According to a military source quoted by the SANA news agency on Saturday, Syrian forces have freed around 90 villages from the hands of Daesh since mid-January.
He added the troops are "expanding control in northeast parts of Aleppo province."
The so-called Syrian Observatory for Human Rights said the government soldiers had reached areas only 14 kilometers to the Daesh-held town of Khafsah, where Aleppo’s main water pumping station is located.
The head of the UK-based monitoring group, Rami Abdel-Rahman, said that clashes with the terrorists had displaced around 30,000 people.
Abdel-Rahman noted that most of the displaced people have fled towards Manbij, which is under the control of Kurdish forces.

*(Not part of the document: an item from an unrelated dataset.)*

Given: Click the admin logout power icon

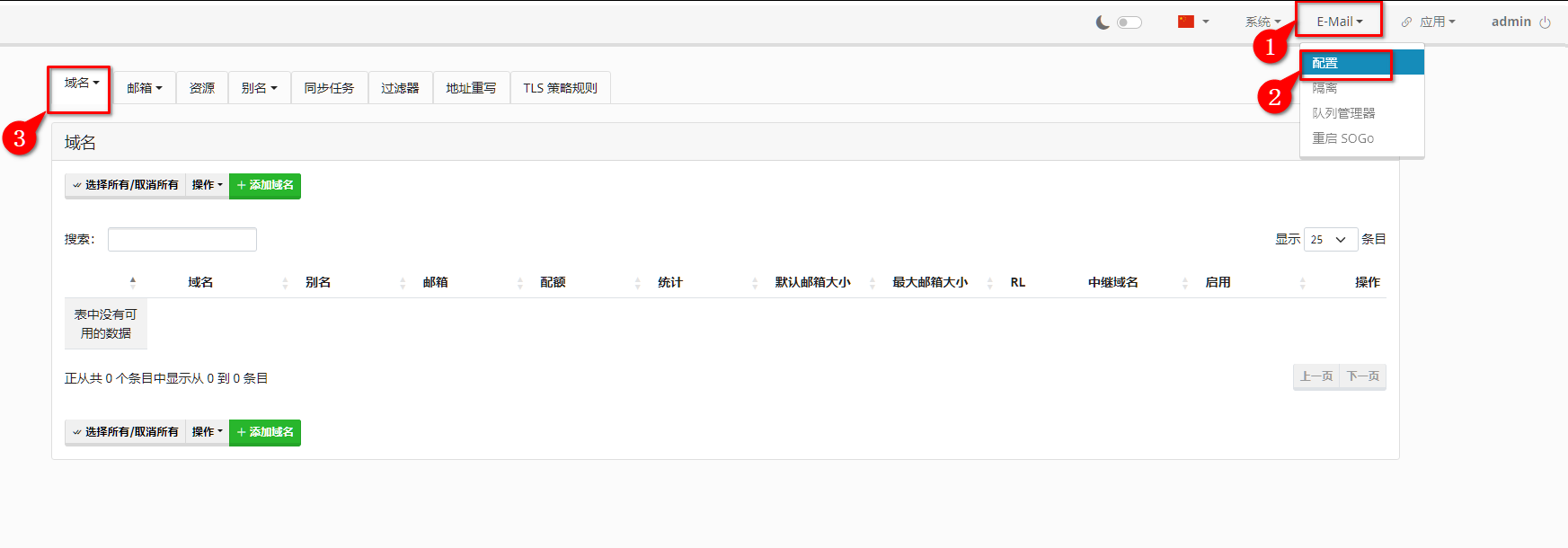Looking at the screenshot, I should point(1545,22).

Kurdish forces, mainly the Democratic Union Party (PYD), and its military wing, the YPG, liberated the northern Syrian city of Manbij from Daesh last year.
"The numbers of displaced people here are still rising because of the clashes between the Syrian government and Daesh,” said Ibrahim al-Quftan, the co-chair of Manbij's civil administration.
The observatory stressed that Manbij is already the host of thousands of displaced people. "This will make it difficult (for local authorities) to welcome a new wave of displaced people, given their inability to tend to their pressing needs," added Abdel-Rahman.
For nearly six years, Syria has been fighting foreign-sponsored militancy. The UN Special Envoy for Syria Staffan de Mistura estimated in August last year that more than 400,000 people had been killed in the crisis until then. The world body stopped its official casualty count in the war-torn country, citing its inability to verify the figures it received from various sources.